Cartwright is the type of trainer who takes his time with a horse. At 75, he has been sending out horses for Honorable Man's owner, Al Wirth of Douglaston, N.Y., since 1969. The victory evidently put him in a good mood because he put the winning trophy, a bowl, over his head moments before the track photographer shot the winner's circle picture.

"I thought it was a helmet," Cartwright said.

Honorable Man went off as the fourth betting choice. The $100,000 purse attracted accomplished millionaire sprinter Peeping Tom; Unforgettable Max, who ran in the Grade I Carter Handicap this spring in New York; Cherokee's Boy, a multiple stakes winner of more than $800,000; and Saay Mi Name, a blazing 5-year-old sprinter in the best form of his life.

When the gate opened, Saay Mi Name immediately established command under jockey Chris VanHassel. He set a stern pace near the rail, running the first six furlongs in 1:11.44, putting away an early challenge from Implicit and holding off Cherokee's Boy and Unforgettable Max.

In the stretch, Saay Mi Name increased his lead to two lengths, but Honorable Man, five wide turning for home, ran right by him with ease.

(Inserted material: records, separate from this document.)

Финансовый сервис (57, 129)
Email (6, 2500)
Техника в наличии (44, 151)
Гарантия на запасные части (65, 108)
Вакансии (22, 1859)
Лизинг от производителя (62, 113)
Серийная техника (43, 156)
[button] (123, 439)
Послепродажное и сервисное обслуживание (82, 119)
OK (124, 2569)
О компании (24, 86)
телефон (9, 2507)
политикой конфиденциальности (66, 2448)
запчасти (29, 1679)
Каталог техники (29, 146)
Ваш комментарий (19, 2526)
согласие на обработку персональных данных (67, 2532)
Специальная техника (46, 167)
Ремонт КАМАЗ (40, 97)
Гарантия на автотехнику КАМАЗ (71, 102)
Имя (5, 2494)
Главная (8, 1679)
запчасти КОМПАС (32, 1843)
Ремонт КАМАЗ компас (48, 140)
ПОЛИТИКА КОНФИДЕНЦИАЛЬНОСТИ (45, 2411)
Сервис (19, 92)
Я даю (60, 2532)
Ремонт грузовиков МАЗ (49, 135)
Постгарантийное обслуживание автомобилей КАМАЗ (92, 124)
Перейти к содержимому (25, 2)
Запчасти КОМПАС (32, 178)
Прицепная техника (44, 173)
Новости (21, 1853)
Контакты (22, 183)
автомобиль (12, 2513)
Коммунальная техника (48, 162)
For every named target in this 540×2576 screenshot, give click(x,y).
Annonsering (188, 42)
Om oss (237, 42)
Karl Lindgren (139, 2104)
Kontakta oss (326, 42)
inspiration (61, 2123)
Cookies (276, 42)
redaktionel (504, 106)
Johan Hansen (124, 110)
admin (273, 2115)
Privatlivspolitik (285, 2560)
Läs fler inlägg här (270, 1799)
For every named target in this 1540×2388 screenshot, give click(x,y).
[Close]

"He went a little wider than I wanted to go, but I had a lot of horse and he did the rest," Hamilton said.

Cartwright, who won the Hadry Stakes last year with Irish Colony, said he was proud of Honorable Man. The horse recovered from the knee fracture and also has overcome arthritis.

"He's named correctly," the trainer said.

Racing Note: Saint Liam, one of the top older horses in the country, won the Grade I $500,000 Woodward Stakes at Belmont Park after trainer Richard Dutrow Jr. sent out two "rabbits" to soften up main rival Commentator. The winner, under Jerry Bailey, effortlessly won the prestigious 1 1/8-mile race in 1:49.07.